Collected data entries =

════════════════

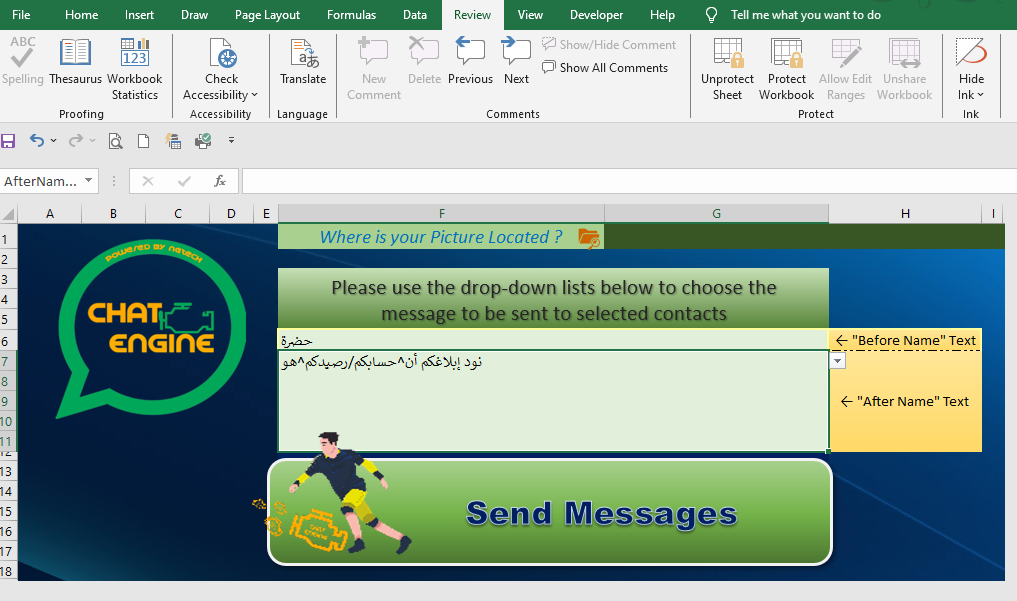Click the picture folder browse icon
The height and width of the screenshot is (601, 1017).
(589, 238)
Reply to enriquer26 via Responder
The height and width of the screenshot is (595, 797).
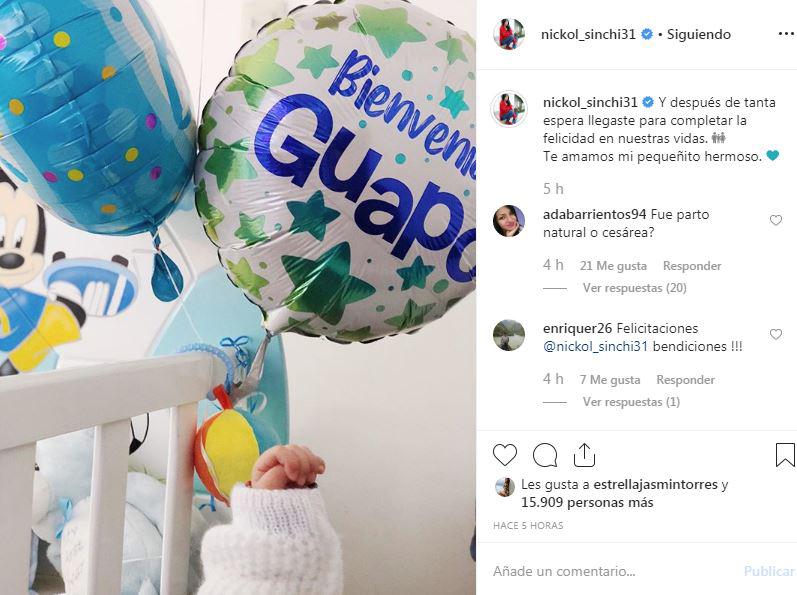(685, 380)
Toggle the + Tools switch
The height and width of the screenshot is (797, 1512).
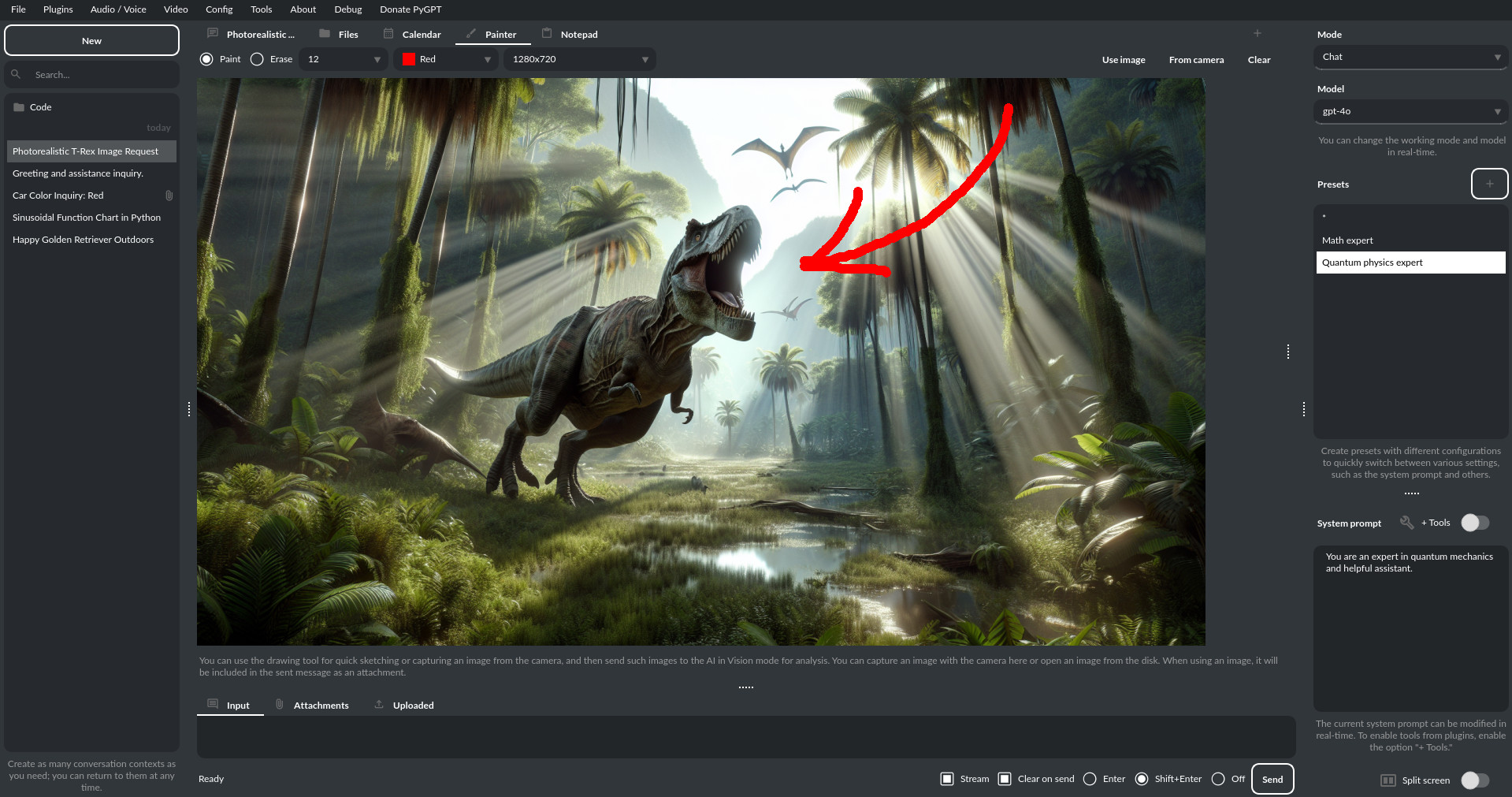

════════════════

Task instructions =
Once the line containing "Reply to enriquer26 via Responder" is found, it and every line through the end of the records above should be output exactly, with no pictures.

Answer to the problem =
Reply to enriquer26 via Responder
The height and width of the screenshot is (595, 797).
(685, 380)
Toggle the + Tools switch
The height and width of the screenshot is (797, 1512).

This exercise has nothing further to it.